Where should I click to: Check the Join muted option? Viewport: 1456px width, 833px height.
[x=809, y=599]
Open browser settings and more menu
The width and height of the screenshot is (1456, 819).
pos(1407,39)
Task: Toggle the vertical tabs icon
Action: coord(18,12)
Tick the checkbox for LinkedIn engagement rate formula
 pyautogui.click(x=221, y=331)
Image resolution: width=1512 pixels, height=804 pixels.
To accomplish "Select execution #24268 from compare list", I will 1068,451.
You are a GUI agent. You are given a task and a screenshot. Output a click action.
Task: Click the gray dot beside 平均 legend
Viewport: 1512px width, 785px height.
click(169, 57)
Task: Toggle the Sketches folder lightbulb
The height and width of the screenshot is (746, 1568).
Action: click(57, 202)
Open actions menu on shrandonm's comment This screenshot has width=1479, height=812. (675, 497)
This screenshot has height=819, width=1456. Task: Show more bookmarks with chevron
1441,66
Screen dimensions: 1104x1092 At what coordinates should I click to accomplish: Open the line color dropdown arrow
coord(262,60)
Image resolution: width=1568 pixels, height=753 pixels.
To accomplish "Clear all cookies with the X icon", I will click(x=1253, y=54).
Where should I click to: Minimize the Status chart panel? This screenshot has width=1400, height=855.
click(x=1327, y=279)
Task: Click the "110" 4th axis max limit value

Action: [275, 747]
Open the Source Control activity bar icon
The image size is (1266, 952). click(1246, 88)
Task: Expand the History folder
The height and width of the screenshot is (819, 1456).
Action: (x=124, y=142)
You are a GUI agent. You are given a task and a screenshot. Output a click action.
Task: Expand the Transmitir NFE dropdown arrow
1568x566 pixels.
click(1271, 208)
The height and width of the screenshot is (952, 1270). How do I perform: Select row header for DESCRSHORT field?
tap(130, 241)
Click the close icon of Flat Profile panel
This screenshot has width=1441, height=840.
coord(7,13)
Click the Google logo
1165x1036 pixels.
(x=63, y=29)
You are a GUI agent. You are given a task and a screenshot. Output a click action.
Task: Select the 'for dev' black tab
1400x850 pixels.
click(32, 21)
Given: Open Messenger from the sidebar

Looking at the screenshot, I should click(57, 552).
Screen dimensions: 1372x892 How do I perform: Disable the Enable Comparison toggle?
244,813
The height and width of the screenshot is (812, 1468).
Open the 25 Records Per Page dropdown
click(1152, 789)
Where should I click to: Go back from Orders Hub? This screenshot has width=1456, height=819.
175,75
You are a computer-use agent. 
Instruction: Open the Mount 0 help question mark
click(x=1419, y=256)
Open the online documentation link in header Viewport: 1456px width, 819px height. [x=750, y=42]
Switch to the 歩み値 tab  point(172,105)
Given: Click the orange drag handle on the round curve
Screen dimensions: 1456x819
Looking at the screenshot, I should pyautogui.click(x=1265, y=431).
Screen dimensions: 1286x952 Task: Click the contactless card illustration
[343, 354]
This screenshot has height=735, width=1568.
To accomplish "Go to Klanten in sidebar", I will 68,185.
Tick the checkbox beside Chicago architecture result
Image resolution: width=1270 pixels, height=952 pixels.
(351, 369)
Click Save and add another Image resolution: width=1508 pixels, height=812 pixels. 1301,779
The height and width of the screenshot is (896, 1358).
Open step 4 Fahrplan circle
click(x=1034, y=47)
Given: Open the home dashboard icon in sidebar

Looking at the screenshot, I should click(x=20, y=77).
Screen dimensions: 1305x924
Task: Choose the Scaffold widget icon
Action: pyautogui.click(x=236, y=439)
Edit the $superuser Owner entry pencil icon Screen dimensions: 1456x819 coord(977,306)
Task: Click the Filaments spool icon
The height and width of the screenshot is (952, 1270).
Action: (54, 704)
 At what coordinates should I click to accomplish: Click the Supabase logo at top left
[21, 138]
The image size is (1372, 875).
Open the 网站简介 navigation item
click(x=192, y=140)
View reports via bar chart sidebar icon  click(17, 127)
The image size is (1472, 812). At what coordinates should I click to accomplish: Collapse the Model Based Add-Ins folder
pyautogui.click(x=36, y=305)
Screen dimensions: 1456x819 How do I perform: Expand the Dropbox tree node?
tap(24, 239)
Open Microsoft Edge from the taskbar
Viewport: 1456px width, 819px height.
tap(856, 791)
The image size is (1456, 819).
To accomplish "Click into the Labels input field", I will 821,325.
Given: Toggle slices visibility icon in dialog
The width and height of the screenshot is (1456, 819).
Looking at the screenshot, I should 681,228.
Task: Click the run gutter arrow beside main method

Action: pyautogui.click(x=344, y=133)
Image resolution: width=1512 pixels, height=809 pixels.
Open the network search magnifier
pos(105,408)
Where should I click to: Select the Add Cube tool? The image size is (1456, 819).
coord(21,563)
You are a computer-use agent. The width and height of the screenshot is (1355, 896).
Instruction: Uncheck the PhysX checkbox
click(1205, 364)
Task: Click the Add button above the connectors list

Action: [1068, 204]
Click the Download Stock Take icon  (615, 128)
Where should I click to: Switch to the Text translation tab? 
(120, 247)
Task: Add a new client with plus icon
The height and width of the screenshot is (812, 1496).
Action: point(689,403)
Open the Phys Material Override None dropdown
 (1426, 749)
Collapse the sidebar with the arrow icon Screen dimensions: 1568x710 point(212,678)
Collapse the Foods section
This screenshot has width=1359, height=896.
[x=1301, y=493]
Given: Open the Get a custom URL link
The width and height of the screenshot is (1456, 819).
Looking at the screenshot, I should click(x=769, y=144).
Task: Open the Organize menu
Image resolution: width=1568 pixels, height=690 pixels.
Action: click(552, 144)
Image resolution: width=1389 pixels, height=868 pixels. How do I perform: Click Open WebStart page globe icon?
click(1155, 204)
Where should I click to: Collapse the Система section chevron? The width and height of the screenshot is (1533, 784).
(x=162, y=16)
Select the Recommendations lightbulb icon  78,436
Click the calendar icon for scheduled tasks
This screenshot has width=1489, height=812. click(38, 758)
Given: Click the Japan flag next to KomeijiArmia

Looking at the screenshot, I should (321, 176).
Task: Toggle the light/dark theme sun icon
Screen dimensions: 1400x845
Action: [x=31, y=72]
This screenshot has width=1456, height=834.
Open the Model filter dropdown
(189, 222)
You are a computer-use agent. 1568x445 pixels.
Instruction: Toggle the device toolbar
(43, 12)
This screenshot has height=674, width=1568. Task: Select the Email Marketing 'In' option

________________________

• **How to complete this task**: Output the lines of the records above exactly as they appear, from the line containing "Task: Open the Organize menu" through the line containing "Select the Recommendations".

• **Output for this exercise**:
Task: Open the Organize menu
Image resolution: width=1568 pixels, height=690 pixels.
Action: click(552, 144)
Image resolution: width=1389 pixels, height=868 pixels. How do I perform: Click Open WebStart page globe icon?
click(1155, 204)
Where should I click to: Collapse the Система section chevron? The width and height of the screenshot is (1533, 784).
(x=162, y=16)
Select the Recommendations lightbulb icon  78,436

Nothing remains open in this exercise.